**Assignment:** An exact copy of all the lines below is required, with every image left out.

##### Records provided

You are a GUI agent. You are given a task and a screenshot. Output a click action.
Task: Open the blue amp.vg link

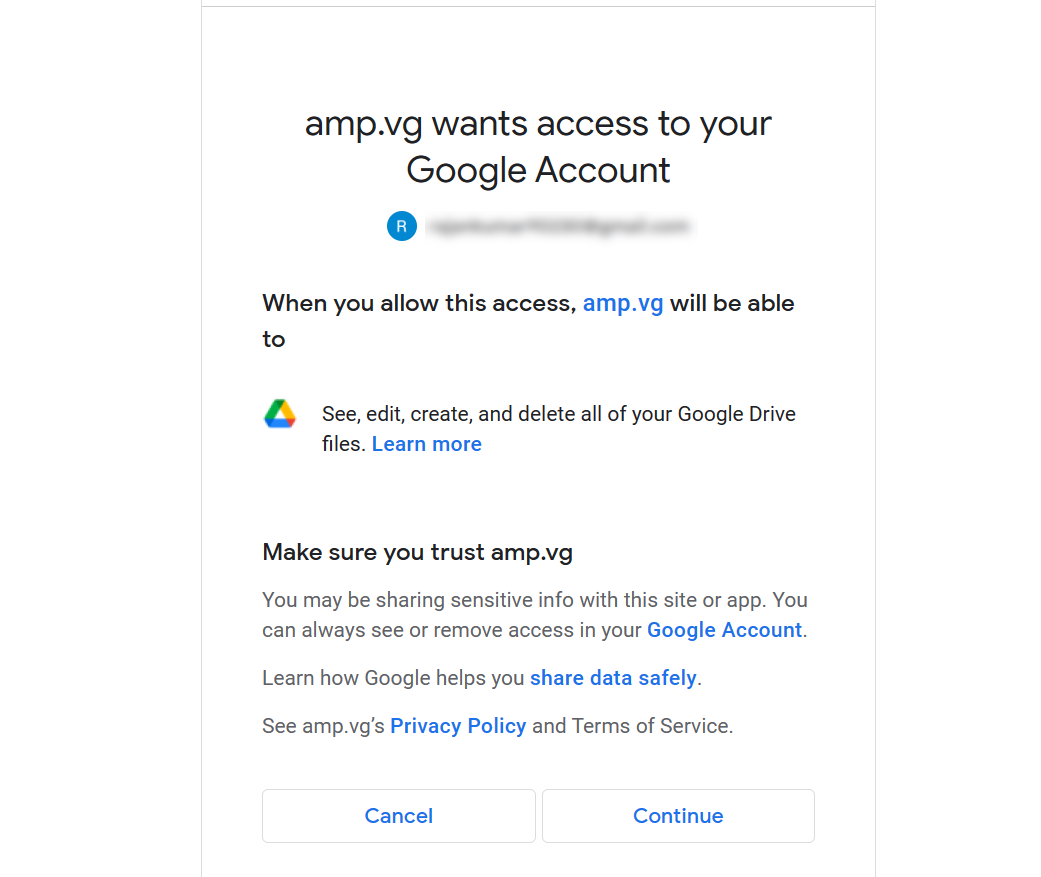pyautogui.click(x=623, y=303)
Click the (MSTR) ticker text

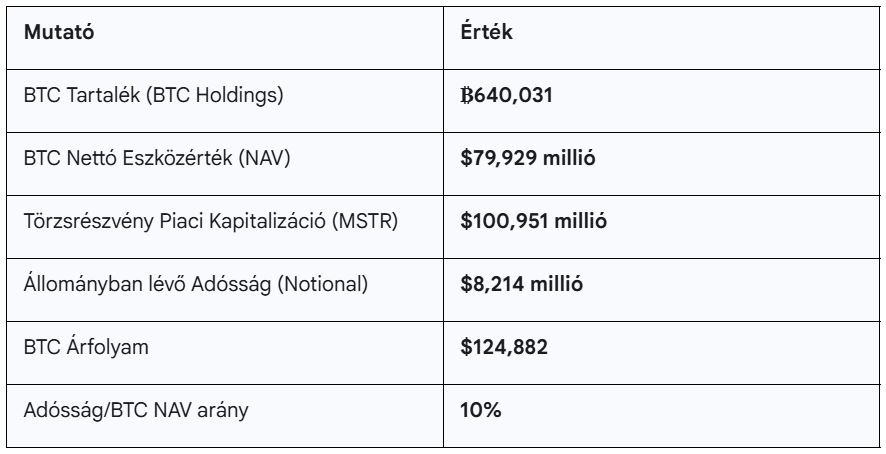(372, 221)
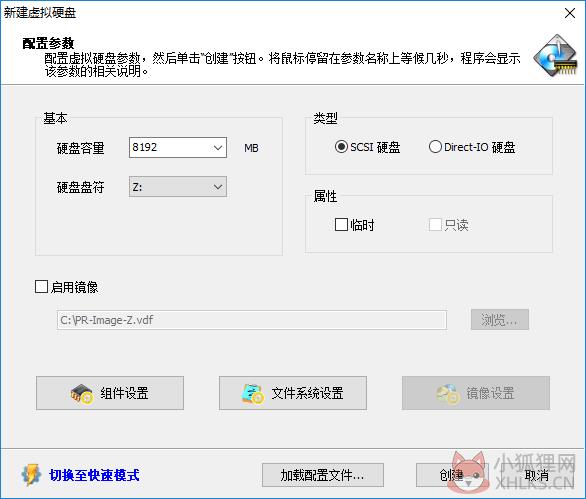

##########

**Solved problem:**
You are a GUI agent. You are given a task and a screenshot. Output a click action.
Task: Open the blue amp.vg link

pyautogui.click(x=623, y=303)
Click the (MSTR) ticker text

(372, 221)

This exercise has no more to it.